Nuestro José Martí sentenció en el año 1891 que: "No hay odio de razas, porque no hay razas". Según la Real Academia de la Lengua Española el vocablo raza se refiere a cada uno de los grupos en que se subdivide una misma especie, humana, animal o vegetal, los cuales tienen ciertas características físicas peculiares que son transmitidas por herencia. Pero, ¿será de dominio público el significado de esta palabra? ¿Por qué el color de la piel es una manera de diferenciar una especie: la humana?
Un fenómeno que resulta cotidiano en muchos países del mundo es la discriminación racial y étnica. Ellas impiden el progreso de millones de personas. El racismo y la intolerancia pueden adoptar diversas formas: desde la negación de los principios básicos de igualdad de las personas hasta la instigación del odio étnico que puede llevar al genocidio, todo lo cual puede destruir vidas y fraccionar comunidades.
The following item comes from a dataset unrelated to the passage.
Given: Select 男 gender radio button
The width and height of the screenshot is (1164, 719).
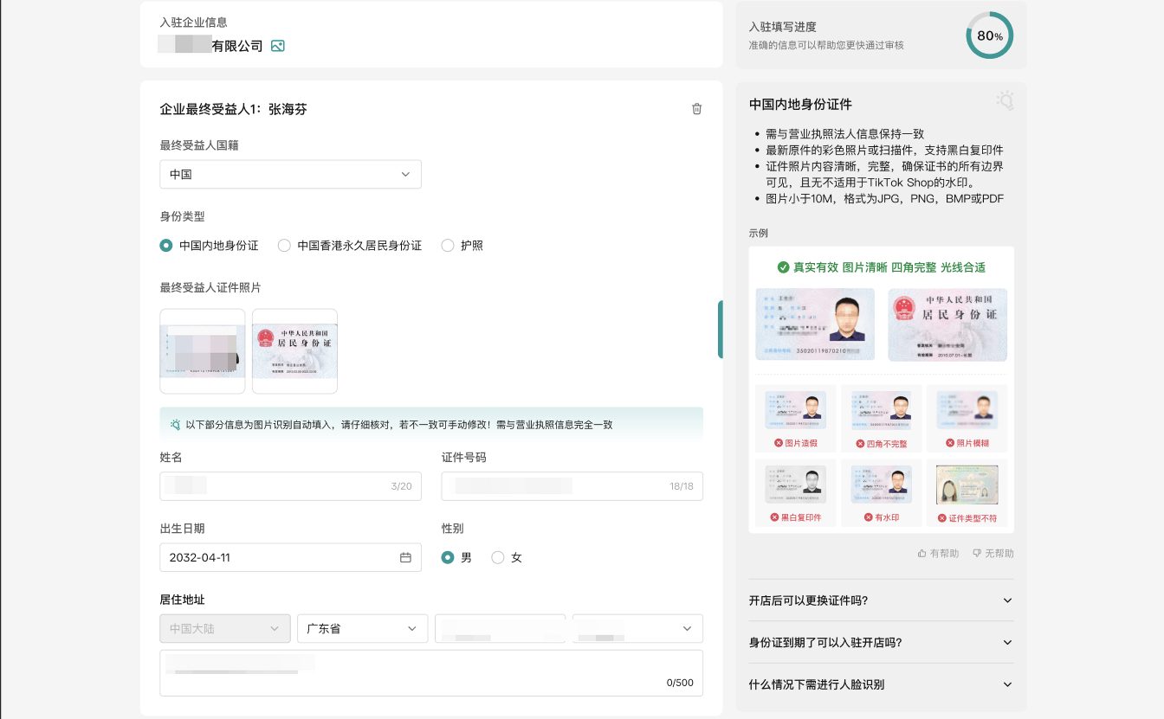Looking at the screenshot, I should coord(448,558).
Haciendo un poco de historia, el 21 de marzo del año de 1960 se produjo una matanza en Sharpeville, Sudáfrica. Un grupo de personas participaban en una pacífica manifestación contra las leyes del apartheid. La policía abrió fuego contra ellas, lo que provocó un saldo de 69 muertos. Tales hechos fueron repudiados mundialmente. Por tal motivo, desde 1966, se proclamó esta fecha como el Día Internacional de la Eliminación de la Discriminación Racial. La lucha contra el racismo es una cuestión prioritaria para la comunidad internacional y es el centro de la labor de la Oficina del Alto Comisionado para los Derechos Humanos.
En Cuba la realidad es distinta, como expresó José Martí: “Hombre es más que blanco, más que mulato, más que negro. Cubano es más que blanco, más que mulato, más que negro”. Como personas todos tenemos los mismos derechos humanos, sin discriminación alguna. Nuestra población es netamente mixta y el color de la piel no es motivo para diferenciar ni enmarcar las potencialidades ni la vida de las personas. Considero entonces que se impone condenar toda manifestación de racismo y discriminación.